Minimalismus:
Schlicht und einfach Leben
2017-12-28
Seit mehreren Jahren habe ich Interesse an einem minimalistischen Lebensstil entwickelt. Dieser Text beschreibt meine persönliche Idee von Minimalismus und ich möchte niemand anderen dazu nötigen ebenso zu leben.
Minimalismus bedeutet für jeden etwas anderes, daher beschreibe ich in diesem Artikel meine Sicht auf den Minimalismus und wie ich diese umsetze. Das häufigste Verständnis von Minimalismus ist zu versuchen möglichst wenig Dinge zu besitzen. Obwohl dieser Aspekt bei mir grundsätzlich auch eine Rolle spielt ist er nicht mein Hauptziel, denn beim Minimalismus geht es um mehr als nur Besitz. Verwende nur, was du wirklich benötigst, und nicht mehr als das. Wir brauchen viel weniger, als wir denken, dass wir brauchen.
Unsere Gesellschaft basiert auf Überfluss und Konsum, bei denen man ohne Grund immer mehr, bessere oder neuere Sachen braucht. Sachen sind billig und leicht zu bekommen, was viele Menschen zum Anhäufen verführt.
Ich möchte mich wieder mehr auf die wesentlichen Werte besinnen und versuchen den Überfluss in meinem Leben zu reduzieren, aber trotzdem noch so viel zu besitzen, um damit einen kompletten Haushalt betreiben zu können. Als Inspiration habe ich die Mennoniten und Amish, von denen ich ein paar Eigenschaften ihrer Lebensweisen, welche die Einstellung hinter dem Minimalismus widerspiegeln, ausgewählt habe und versuche diese in meinem Alltag umzusetzen.
Wesentliche Eigenschaften
Um die wesentlichen Eigenschaften des Minimalismus zu beschreiben gibt es Begriffe, die in der heutigen deutschen Sprache kaum noch Verwendung finden:
- modest
bescheiden, sich in Maßen halten, schlicht, einfach, sittsam
Im Duden wird dieser Begriff passenderweise als veraltet bezeichnet. - frugal
einfach aber gut, genügsam - plain
Im englischen gibt es das Wort plain, welches sich nicht adäquat ins Deutsche übersetzen lässt. Es bedeutet einfach im Sinne von schlicht, spärlich, ohne Extras oder Aufwand.

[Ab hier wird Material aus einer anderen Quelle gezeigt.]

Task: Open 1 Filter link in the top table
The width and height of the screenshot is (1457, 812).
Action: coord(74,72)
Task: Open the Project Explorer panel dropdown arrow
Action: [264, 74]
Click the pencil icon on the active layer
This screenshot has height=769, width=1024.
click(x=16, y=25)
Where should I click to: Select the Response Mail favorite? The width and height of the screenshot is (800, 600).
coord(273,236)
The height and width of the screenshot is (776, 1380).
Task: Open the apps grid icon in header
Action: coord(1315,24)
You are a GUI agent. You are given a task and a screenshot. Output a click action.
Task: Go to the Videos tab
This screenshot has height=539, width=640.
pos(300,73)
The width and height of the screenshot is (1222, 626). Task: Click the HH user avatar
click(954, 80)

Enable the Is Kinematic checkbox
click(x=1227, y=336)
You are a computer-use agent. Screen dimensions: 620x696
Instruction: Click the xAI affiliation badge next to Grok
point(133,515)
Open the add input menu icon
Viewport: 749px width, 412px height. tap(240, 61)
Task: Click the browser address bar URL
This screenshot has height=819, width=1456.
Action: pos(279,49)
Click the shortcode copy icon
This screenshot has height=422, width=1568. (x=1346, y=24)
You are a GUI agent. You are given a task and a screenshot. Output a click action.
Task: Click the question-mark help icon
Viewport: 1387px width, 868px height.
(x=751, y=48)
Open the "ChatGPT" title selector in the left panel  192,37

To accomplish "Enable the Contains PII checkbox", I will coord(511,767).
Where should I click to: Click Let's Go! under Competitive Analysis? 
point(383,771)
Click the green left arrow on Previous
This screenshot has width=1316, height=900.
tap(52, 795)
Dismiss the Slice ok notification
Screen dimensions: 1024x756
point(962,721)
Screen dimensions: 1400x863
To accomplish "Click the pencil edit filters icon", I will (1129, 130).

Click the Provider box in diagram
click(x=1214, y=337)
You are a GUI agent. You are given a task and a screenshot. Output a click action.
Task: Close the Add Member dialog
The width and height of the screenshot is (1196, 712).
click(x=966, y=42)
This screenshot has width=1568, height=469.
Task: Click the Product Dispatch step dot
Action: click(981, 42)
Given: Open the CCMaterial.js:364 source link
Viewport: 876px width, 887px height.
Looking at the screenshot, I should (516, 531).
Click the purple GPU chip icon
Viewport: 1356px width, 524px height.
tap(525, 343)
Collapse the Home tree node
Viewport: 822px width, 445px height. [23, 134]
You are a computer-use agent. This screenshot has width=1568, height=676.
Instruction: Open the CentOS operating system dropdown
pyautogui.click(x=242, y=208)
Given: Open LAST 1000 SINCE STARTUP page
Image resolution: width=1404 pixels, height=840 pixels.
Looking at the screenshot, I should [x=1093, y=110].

Diese Werte berühren jeden Aspekt des Lebens und ich versuche sie mit meiner Auslegung des Minimalismus und meiner Mentalität zu vertreten. Im Alltag angewendet bedeutet das möglichst einfache Dinge zu verwenden und Überfluss zu vermeiden.
Grundbedürfnisse
Die Grundbedürfnisse sind notwendig und werden zum Leben gebraucht. Als Mensch hat man, obwohl man es nicht vermuten würde, gar nicht so viele Grundbedürfnisse für ein angenehmes Leben:
- Nahrung
- Obdach
- Kleidung
- Energie (Licht, Heizung, warmes Wasser)
- Wasserversorgung
- Beförderung (lokal)
Alles darüber hinaus ist Luxus - Dessen sollte man sich immer bewusst sein.
Die Schwierigkeit besteht nun darin, diesen Werten und Grundbedürfnissen im Alltag Bedeutung zu verleihen. Abhängig von der persönlichen Situation kann dies stark variieren. Ich habe für mich einige generelle Grundsätze entwickelt, mit denen ich versuche diese Bedeutung im Alltag umzusetzen.
1. Weniger ist mehr
Unser Besitz kann in drei Kategorien unterteilt werden. Die Grundbedürfnisse wurden schon weiter oben beschrieben. Weiterhin gibt es die unwesentlichen Dinge die deinem Leben einen Mehrwert geben, weil du sie benutzt oder sie dir regelmäßig Freude bereiten. Dies können zum Beispiel Möbel sein, Kochutensilien oder ein Hobby das Freude bringt. Sie werden nicht wirklich benötigt, aber sie verbessern das Erlebnis des Lebens. Aber die meisten Gegenstände in einem normalen Haushalt sind nur Gerümpel und sammeln Staub, gut verpackt in einer Kiste und nicht mehr wiederverwendet.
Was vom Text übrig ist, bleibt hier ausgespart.